Every few months, a new tool promises to solve test maintenance forever. "Self-healing tests!" the marketing says. "AI-powered selector recovery!" The pitch is compelling: your tests break less, your team spends less time fixing them, everyone ships faster.
I've evaluated a lot of these tools. I've built some of this functionality myself. And I've come to a conclusion that vendors won't like: most self-healing is just expensive flakiness management.
What Self-Healing Actually Does
Here's how most "self-healing" systems work:
- A test fails because a selector no longer matches
- The system looks for similar elements on the page (same text, similar position, matching attributes)
- If it finds a candidate, it updates the selector and reruns the test
- If the test passes, the "healing" is considered successful
This works great in demos. A button moves, the tool finds it, the test passes. Magic.
The Problem Nobody Talks About
What happens when the self-healer finds the wrong element?
Imagine a checkout flow where the "Place Order" button gets replaced with a two-step confirmation. The old button is gone. A new "Continue" button appears in roughly the same position with similar styling.
The self-healer sees the test fail, finds "Continue," clicks it, and... the test passes. But you're no longer testing what you thought you were testing. The original test verified that orders get placed. The "healed" test verifies that users can click a button.
This is the core issue: self-healing prioritizes test stability over test validity.
When It Gets Worse
The really insidious failures happen slowly. The healer makes small adjustments over time—a slightly different selector here, a fallback locator there. Each individual change seems reasonable. But after six months, you have tests that:
- Don't match your original test design
- Click elements you never intended to interact with
- Pass consistently while missing actual bugs
- Can't be reviewed because nobody remembers what they were supposed to test
I've seen teams with 80%+ automation coverage and zero confidence in their test suite.

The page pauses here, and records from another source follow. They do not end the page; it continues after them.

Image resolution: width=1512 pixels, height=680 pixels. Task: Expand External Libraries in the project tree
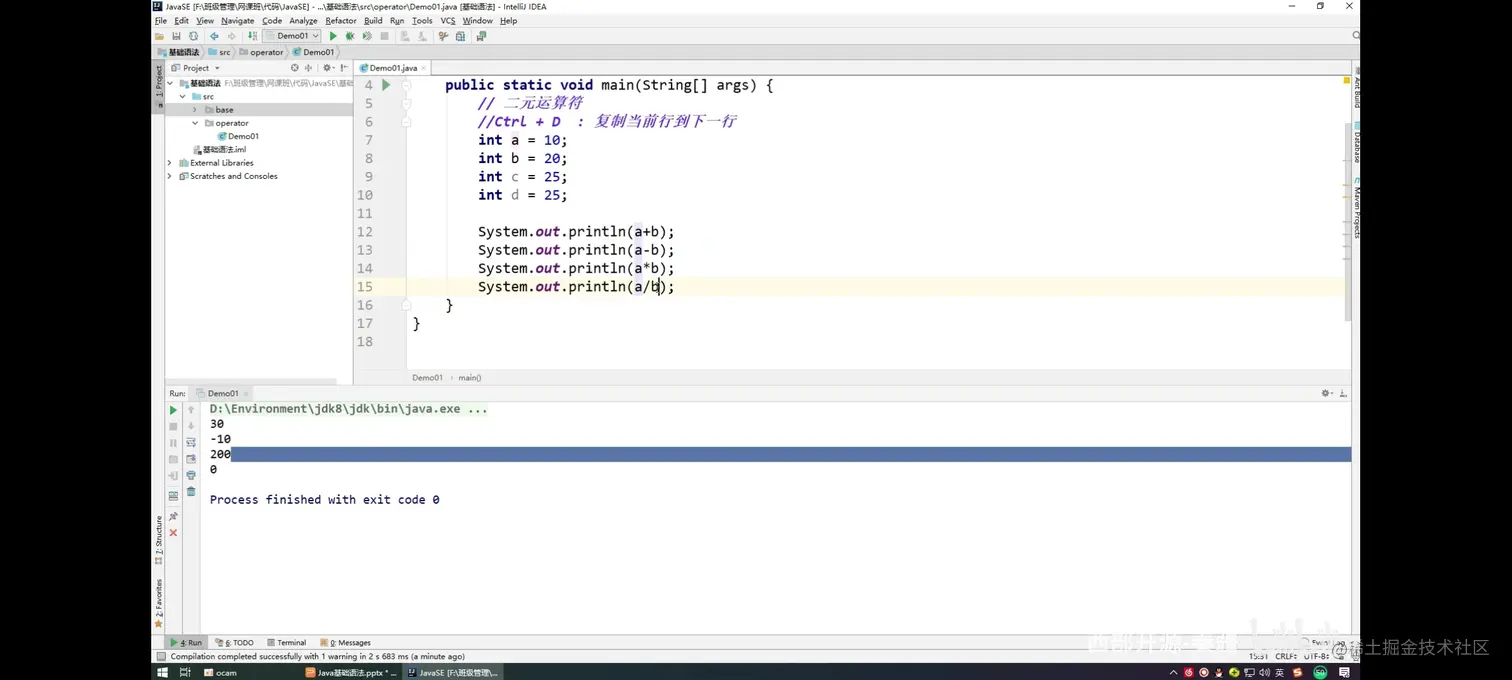pos(170,162)
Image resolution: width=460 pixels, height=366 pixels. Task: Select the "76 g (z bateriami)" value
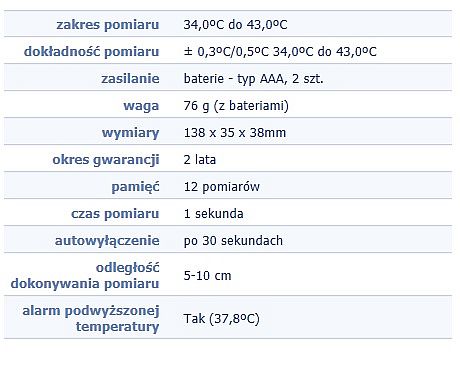tap(236, 106)
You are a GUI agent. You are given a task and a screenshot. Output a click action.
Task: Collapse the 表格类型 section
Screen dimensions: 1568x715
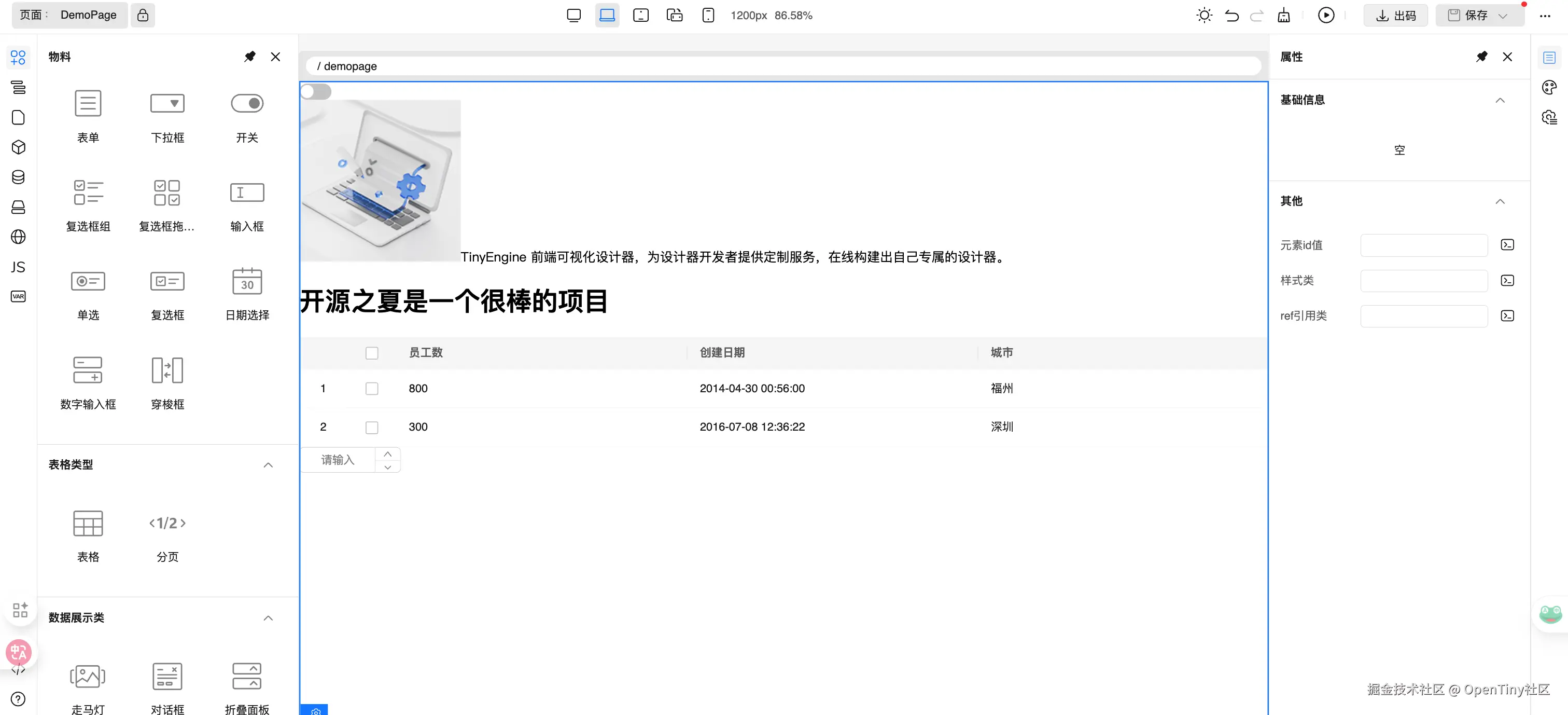(268, 465)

The tests run, they mostly pass, and nobody trusts them.
What Actually Works
Instead of healing broken tests, invest in not breaking them:
1. Use Stable Selectors
data-testid attributes are boring and effective. They're not coupled to
styling or content. They survive refactors. They communicate intent.
// Bad: Will break when copy changes
await page.click('text=Submit Order');
// Good: Survives UI changes
await page.click('[data-testid="checkout-submit"]');
2. Test at the Right Level
Most flaky tests are E2E tests that should be integration tests. If you're testing business logic, you don't need a browser. If you're testing API contracts, you don't need a frontend. Reserve E2E for actual user journeys.
3. Accept Some Maintenance
Tests that break when the UI changes are giving you information. Maybe the change was intentional and the test needs updating. Maybe the change was accidental and the test caught a bug. Self-healing hides both signals.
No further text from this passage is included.